Both the line containing "GemistDownloader v2.x en v3.x (651, 160)" and the line containing "#1 (1233, 239)" belong to the span. Output exactly that span from the listing below, and nothing outside it.
_ _ _ _ _
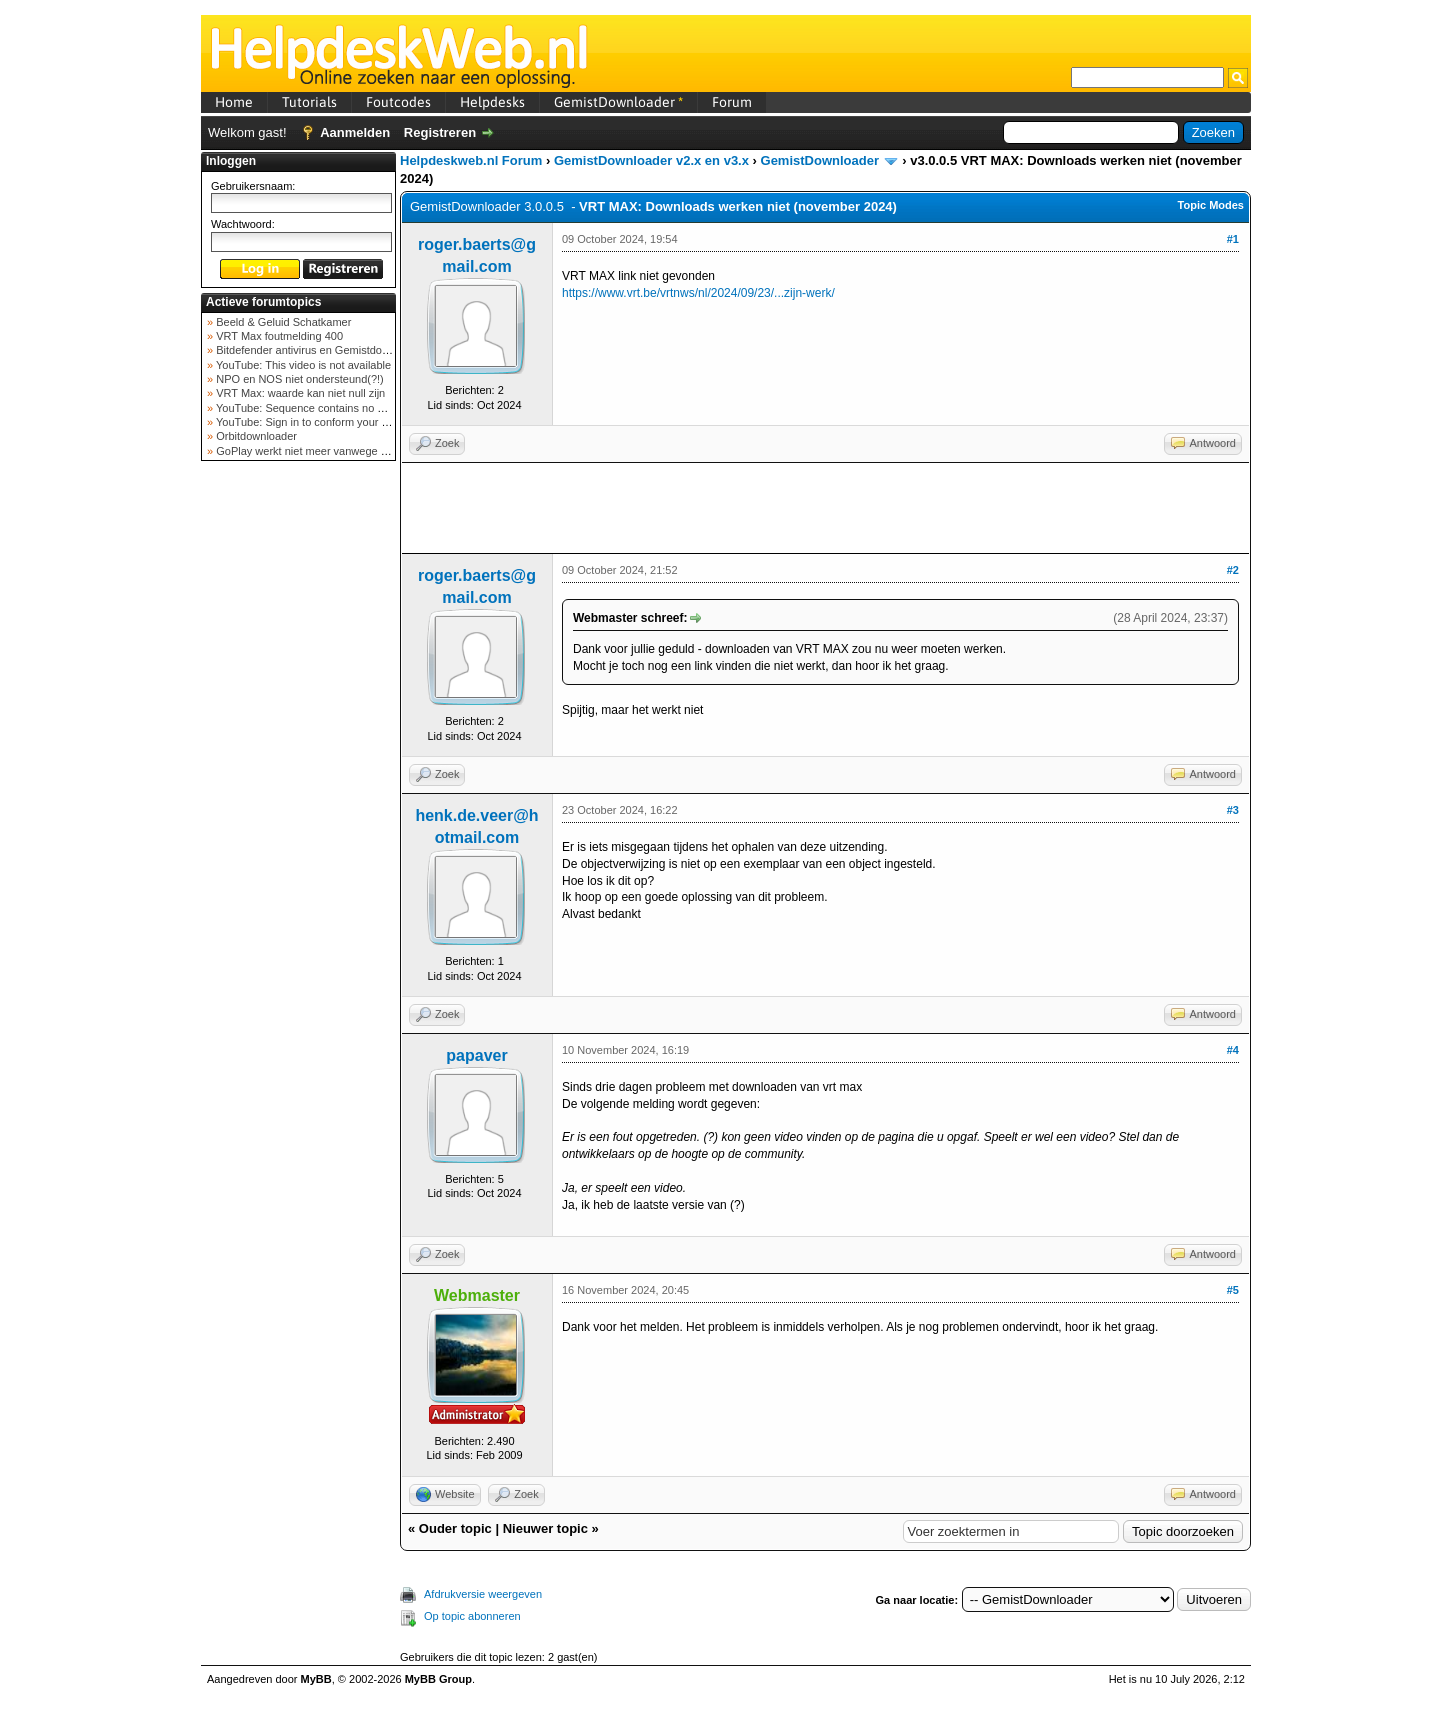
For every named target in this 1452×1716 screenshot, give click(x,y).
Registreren (440, 132)
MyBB (316, 1679)
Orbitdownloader (255, 436)
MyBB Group (438, 1679)
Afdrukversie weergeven (483, 1594)
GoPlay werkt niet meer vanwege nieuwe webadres (339, 451)
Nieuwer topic (545, 1528)
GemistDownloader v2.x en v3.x (651, 160)
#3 (1233, 810)
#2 (1233, 570)
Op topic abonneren (472, 1616)
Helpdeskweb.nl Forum (471, 160)
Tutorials (309, 102)
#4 (1233, 1050)
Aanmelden (355, 132)
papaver (476, 1055)
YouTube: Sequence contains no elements (317, 408)
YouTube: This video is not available (302, 365)
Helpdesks (492, 102)
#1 (1233, 239)
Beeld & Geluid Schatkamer (282, 322)
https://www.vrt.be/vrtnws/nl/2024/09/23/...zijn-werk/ (698, 293)
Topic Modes (1211, 205)
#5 (1233, 1290)
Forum (732, 102)
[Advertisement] (299, 784)
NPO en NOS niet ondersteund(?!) (298, 379)
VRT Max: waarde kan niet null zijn (299, 393)
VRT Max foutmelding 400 (278, 336)
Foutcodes (398, 102)
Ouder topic (455, 1528)
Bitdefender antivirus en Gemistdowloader (316, 350)
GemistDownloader (618, 102)
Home (234, 102)
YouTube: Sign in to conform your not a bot (318, 422)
_ _ _ _ _
_Written answer_
GemistDownloader v2.x en v3.x (651, 160)
#3 (1233, 810)
#2 (1233, 570)
Op topic abonneren (472, 1616)
Helpdeskweb.nl Forum (471, 160)
Tutorials (309, 102)
#4 (1233, 1050)
Aanmelden (355, 132)
papaver (476, 1055)
YouTube: Sequence contains no elements (317, 408)
YouTube: This video is not available (302, 365)
Helpdesks (492, 102)
#1 (1233, 239)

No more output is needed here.